### ARTIKEL:
* * * * * * *

201506997/2/A1.
Datum uitspraak: 1 oktober 2015
AFDELING
BESTUURSRECHTSPRAAK
Uitspraak van de voorzieningenrechter van de Afdeling bestuursrechtspraak van de Raad van State op een verzoek om het treffen van een voorlopige voorziening (artikel 8:81 van de Algemene wet bestuursrecht) hangende het hoger beroep van onder andere:
de stichting Stichting Brabantse Milieufederatie, gevestigd te Tilburg, en [verzoeker B], wonend te [woonplaats],
verzoekers,
tegen de uitspraak van de voorzieningenrechter van de rechtbank Zeeland-West-Brabant (hierna: de rechtbank) van 3 augustus 2015 in zaak nrs. 15/4610, 15/4841, 15/4611 en 15/4842 in het geding tussen:
1. de Milieufederatie
2. [verzoeker B]
en
het college van burgemeester en wethouders van Goirle.
Procesverloop
Bij besluit van 10 september 2014 heeft het college aan de gemeente Goirle een omgevingsvergunning verleend voor het kappen van één zomereik aan de [locatie], te Goirle.
Bij afzonderlijke besluiten van 1 juni 2015 heeft het college het door de Milieufederatie en [verzoeker B] daartegen gemaakte bezwaar ongegrond verklaard.
Bij uitspraak van 3 augustus 2015 heeft de rechtbank de door de Milieufederatie en [verzoeker B] daartegen ingestelde beroepen gegrond verklaard, de besluiten van 1 juni 2015 vernietigd, het besluit van 10 september 2014 herroepen, bepaald dat de aangevraagde omgevingsvergunning voor de activiteit kappen wordt geweigerd en bepaald dat de uitspraak in de plaats treedt van de vernietigde besluiten van 1 juni 2015.
Tegen deze uitspraak hebben de Milieufederatie en [verzoeker B] hoger beroep ingesteld. Bij dezelfde brief als waarmee hoger beroep is ingesteld hebben zij de voorzieningenrechter verzocht een voorlopige voorziening te treffen.
Het college heeft een verweerschrift ingediend en voorts incidenteel hoger beroep ingesteld.
De voorzieningenrechter heeft het verzoek ter zitting behandeld op 17 september 2015, waar [verzoeker B] en de Milieufederatie, vertegenwoordigd door [gemachtigde], bijgestaan door mr. J.E. Dijk, advocaat te Haarlem, en het college, vertegenwoordigd door mr. K.M.J. van Woerkom en L.M. van Tilborg-Spaan, beiden werkzaam bij de gemeente, zijn verschenen.
Overwegingen
1. Het oordeel van de voorzieningenrechter heeft een voorlopig karakter en is niet bindend in de bodemprocedure.
2. Het verzoek van de Milieufederatie en [verzoeker B] strekt tot schorsing van de verleende omgevingsvergunning tot in de hoofdzaak uitspraak is gedaan. Aan dit verzoek is ten grondslag gelegd dat het college de zomereik wil kappen hetgeen onomkeerbare gevolgen heeft. De aangevallen uitspraak heeft tot gevolg dat voor de kap van de zomereik geen omgevingsvergunning is benodigd, maar een melding als bedoeld in artikel 2, eerste lid, van de Boswet moet worden gedaan. Het college heeft ter zitting verklaard niet bereid te zijn te wachten met de kap van de boom totdat in de hoofdzaak is beslist.

* * * * * * *

### BEOOGD DOEL 1:
Op welke datum behandelde de voorzieningenrechter het verzoek ter zitting, volgens de uitspraak over de zomereik?
### BEOOGD DOEL 2:
Geef uit de uitspraak over de zomereik de passage van "Het college heeft een" tot en met "in de bodemprocedure." letterlijk terug.
### BEOOGD DOEL 3:
Zet de uitspraak over de zomereik voort, te beginnen na de laatste zin die er staat.

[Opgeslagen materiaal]

* * * * * * *

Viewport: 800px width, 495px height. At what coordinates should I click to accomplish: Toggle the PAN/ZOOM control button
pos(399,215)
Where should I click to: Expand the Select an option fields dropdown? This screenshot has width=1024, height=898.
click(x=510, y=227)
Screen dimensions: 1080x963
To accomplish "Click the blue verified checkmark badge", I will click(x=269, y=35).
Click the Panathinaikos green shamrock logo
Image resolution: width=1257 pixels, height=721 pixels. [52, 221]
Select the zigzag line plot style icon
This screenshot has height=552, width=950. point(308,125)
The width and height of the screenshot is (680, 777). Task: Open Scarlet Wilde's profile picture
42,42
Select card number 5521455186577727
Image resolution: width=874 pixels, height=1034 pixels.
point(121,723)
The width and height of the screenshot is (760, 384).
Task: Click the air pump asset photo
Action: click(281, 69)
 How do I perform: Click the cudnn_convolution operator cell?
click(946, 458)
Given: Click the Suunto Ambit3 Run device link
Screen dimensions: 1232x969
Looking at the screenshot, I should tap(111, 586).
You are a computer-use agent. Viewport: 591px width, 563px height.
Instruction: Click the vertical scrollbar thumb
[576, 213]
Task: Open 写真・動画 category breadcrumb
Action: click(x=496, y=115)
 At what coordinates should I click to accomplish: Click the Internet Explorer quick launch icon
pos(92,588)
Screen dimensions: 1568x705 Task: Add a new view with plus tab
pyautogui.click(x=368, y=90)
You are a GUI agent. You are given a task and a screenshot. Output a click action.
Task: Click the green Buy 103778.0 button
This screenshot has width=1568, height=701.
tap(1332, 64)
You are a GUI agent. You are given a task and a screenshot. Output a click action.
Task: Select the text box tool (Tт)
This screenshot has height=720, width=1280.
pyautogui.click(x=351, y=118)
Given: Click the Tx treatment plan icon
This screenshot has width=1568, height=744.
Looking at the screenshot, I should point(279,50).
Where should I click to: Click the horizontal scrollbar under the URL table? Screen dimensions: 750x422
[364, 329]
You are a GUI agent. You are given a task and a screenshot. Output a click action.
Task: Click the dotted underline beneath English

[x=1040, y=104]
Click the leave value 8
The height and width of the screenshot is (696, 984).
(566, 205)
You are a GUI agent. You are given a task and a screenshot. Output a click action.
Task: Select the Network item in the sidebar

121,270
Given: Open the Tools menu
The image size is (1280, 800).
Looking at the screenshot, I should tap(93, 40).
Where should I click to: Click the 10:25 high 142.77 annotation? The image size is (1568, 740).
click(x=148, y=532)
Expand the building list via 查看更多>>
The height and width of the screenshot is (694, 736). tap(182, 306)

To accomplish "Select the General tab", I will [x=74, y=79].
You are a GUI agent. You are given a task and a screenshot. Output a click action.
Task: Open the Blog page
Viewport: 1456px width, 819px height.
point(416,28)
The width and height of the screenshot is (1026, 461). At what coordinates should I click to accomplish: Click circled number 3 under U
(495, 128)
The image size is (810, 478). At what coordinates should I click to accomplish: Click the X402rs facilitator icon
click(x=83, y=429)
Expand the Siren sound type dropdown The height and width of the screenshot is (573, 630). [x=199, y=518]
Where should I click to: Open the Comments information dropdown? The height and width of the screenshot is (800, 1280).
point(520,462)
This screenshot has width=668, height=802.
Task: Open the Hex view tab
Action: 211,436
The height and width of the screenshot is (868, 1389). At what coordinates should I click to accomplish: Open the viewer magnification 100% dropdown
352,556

* * * * * * *

### RESULTAAT OPDRACHT 1:
Op 17 september 2015.

### RESULTAAT OPDRACHT 2:
Het college heeft een verweerschrift ingediend en voorts incidenteel hoger beroep ingesteld.
De voorzieningenrechter heeft het verzoek ter zitting behandeld op 17 september 2015, waar [verzoeker B] en de Milieufederatie, vertegenwoordigd door [gemachtigde], bijgestaan door mr. J.E. Dijk, advocaat te Haarlem, en het college, vertegenwoordigd door mr. K.M.J. van Woerkom en L.M. van Tilborg-Spaan, beiden werkzaam bij de gemeente, zijn verschenen.
Overwegingen
1. Het oordeel van de voorzieningenrechter heeft een voorlopig karakter en is niet bindend in de bodemprocedure.

### RESULTAAT OPDRACHT 3:
3. De bij besluit van 10 september 2014 verleende omgevingsvergunning heeft betrekking op de kap van een zomereik met een omtrek van 3,5 meter en een leeftijd van minimaal 150 jaar oud. Niet in geschil is dat de zomereik een hoge natuur-, landschappelijke - en cultuurhistorische waarde heeft.
Het college heeft aan de afzonderlijke besluiten van 1 juni 2015 ten grondslag gelegd dat de zomereik, vanwege de ligging pal naast de Turnhoutsebaan, een potentieel gevaar vormt voor de verkeersveiligheid van die weg. Daarbij acht het college van belang dat de Turnhoutsebaan een gebiedsontsluitingsweg buiten de bebouwde kom is, waarbij de maximaal toegestane snelheid is vastgesteld op 80 kilometer per uur. Uit het oogpunt van de verkeersveiligheid is naast een dergelijke weg een obstakelvrije zone gewenst, teneinde de berm vergevingsgezind te maken zodat in geval van een onveilige situatie een ongeval kan worden voorkomen danwel de ernst daarvan beperkt blijft. Vanwege de ligging van de zomereik tegen de Turnhoutsebaan is de vergevingsgezindheid van de berm ter hoogte van de zomereik nihil, aldus het college. Het heeft voorts van belang geacht dat vanaf 2012 op de Turnhoutsebaan al 51 ongevallen hebben plaatsgevonden, waarvan vier met een dodelijke afloop. Bij één van de ongevallen met dodelijke afloop was de zomereik het eerst aangereden object.
4. Ingevolge artikel 4.11, eerste lid, van de Algemene Plaatselijke Verordening Goirle 2014 (hierna: de APV), voor zover hier van belang, is het verboden zonder vergunning van het bevoegde gezag houtopstand te vellen of te doen vellen.
Ingevolge artikel 2, eerste lid, van de Boswet, voor zover hier van belang, is hij die het voornemen heeft om tot vellen of doen vellen van houtopstand over te gaan verplicht van dat voornemen ten minste één maand doch niet langer dan één jaar tevoren door toezending van een formulier kennis te geven aan Onze Minister.
Ingevolge het derde lid is het verboden te vellen of te doen vellen zonder dat een voorafgaande, tijdige kennisgeving als bedoeld in het eerste lid is gedaan.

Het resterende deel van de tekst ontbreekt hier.